One implication of our data is that phasic variation in CMR estimates of MBF should be considered an important limitation of quantitative 2D perfusion CMR studies – particularly if inter-slice or longitudinal comparisons are made. Similarly, for quantitative 3D perfusion CMR studies (in which the phase of acquisition of all slices can be specifically chosen) the cardiac phase of acquisition should be stated. Moreover, these findings call for the standardisation of acquisition techniques if quantitative perfusion CMR is to be more widely adopted.

In summary, we have demonstrated that significant phasic differences in MBF estimates quantified with CMR are seen not only at polar ends of the cardiac cycle but also throughout the cardiac cycle. Considering the nature of coronary hemodynamics, cyclic MBF changes may reveal new physiological information because they are a function of coronary flow, myocardial contraction and microvascular condition. The response of the coronary circulation to phasic pressure changes is modulated by an array of autoregulatory mechanisms and endothelial factors which are dependent on the integrity and function of the microvasculature [26]. It is feasible therefore that increased MCV may be a marker of microvascular disease in conditions such as hypertension, diabetes or pre-clinical coronary artery disease (CAD). Therefore, using CMR to assess MBF throughout the cardiac cycle and determine parameters such as MCV, may be useful in the future assessment of diseases known to alter microvascular function - but further studies in these disease states are clearly needed.

Study limitations

We acknowledge this was a small study limited to healthy volunteers but was nonetheless important as proof of principle. A larger study in well-defined patient groups is the next logical step in order to assess if the same cyclic pattern is seen in patients with reduced MBF e.g. with CAD; or if MCV is exaggerated by diseases causing endothelial dysfunction due to impaired coronary autoregulation.

The spatio-temporal undersampling method required to accelerate perfusion data acquisition is sensitive to respiratory motion, cardiac arrhythmia and low-pass temporal filtering - all of which pose challenges to quantitative assessment. Low-pass temporal filtering in particular may have led to underestimation of MBF.

To obtain systolic and diastolic perfusion data in the same location and within the same acquisition, this study was limited to the assessment of a single mid-ventricular section. This was a technical necessity and meant we could not assess phasic differences in apical and basal myocardial segments, which may behave differently from the mid-ventricle. Future studies with more advanced acceleration and 3D perfusion data acquisition are needed to address these issues - but these strategies also come with additional challenges for absolute MBF quantitation.
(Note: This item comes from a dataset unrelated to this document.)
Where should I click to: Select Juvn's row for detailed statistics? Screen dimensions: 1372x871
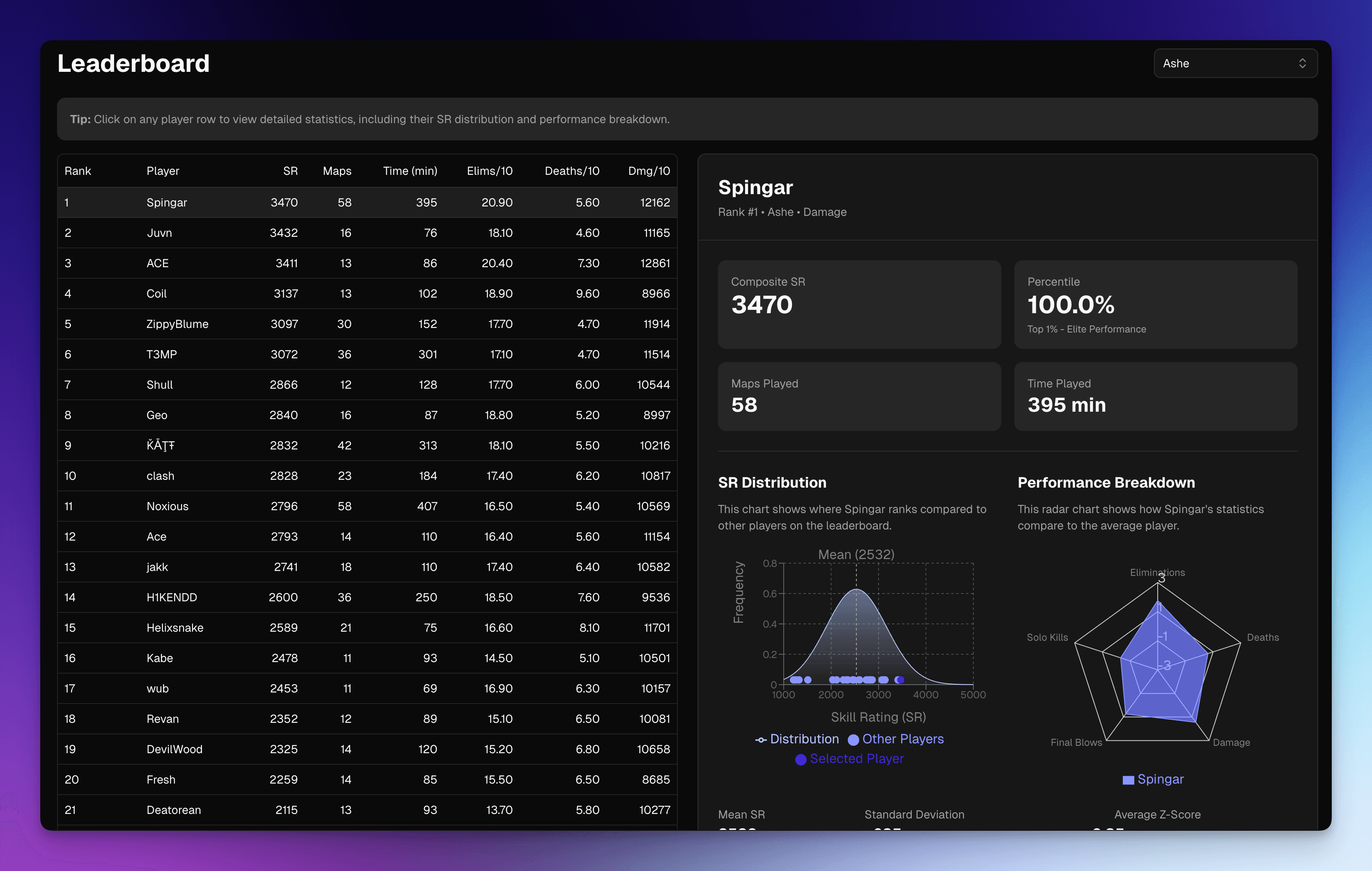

Finally, the model used for estimating MBF assumes a linear relationship between signal and contrast agent concentration i.e. ignoring saturation effects in the LV blood pool, which can lead to underestimation of MBF [27]. Proposed solutions include the use of a non-linear signal model combined with pre-contrast T1-mapping and/or the use of a small pre-bolus to measure the AIF. However, such methods add further complexity to data acquisition and post-processing - and therefore neither was used in this study. Furthermore, there is currently no evidence that either of these potential solutions actually leads to improved diagnostic accuracy in the clinical setting (e.g. for the detection of CAD). In fact the only study directly addressing this question came to the opposite conclusion i.e. the use of a pre-bolus AIF was found to reduce diagnostic accuracy compared to a single-bolus approach [28]. Additionally, our findings are based on intra-individual comparisons and the relative changes in perfusion values throughout the cardiac cycle, and therefore underestimation in absolute MBF due to saturation effects is less relevant.

Conclusions

Quantitative perfusion CMR can be used to non-invasively track cyclical variations in MBF throughout the cardiac cycle. In this study, estimates of MBF followed the expected physiological trend, peaking at end-diastole and falling steadily through to end-systole. This technique may be useful in future physiological or pathological studies of coronary flow and microvascular function.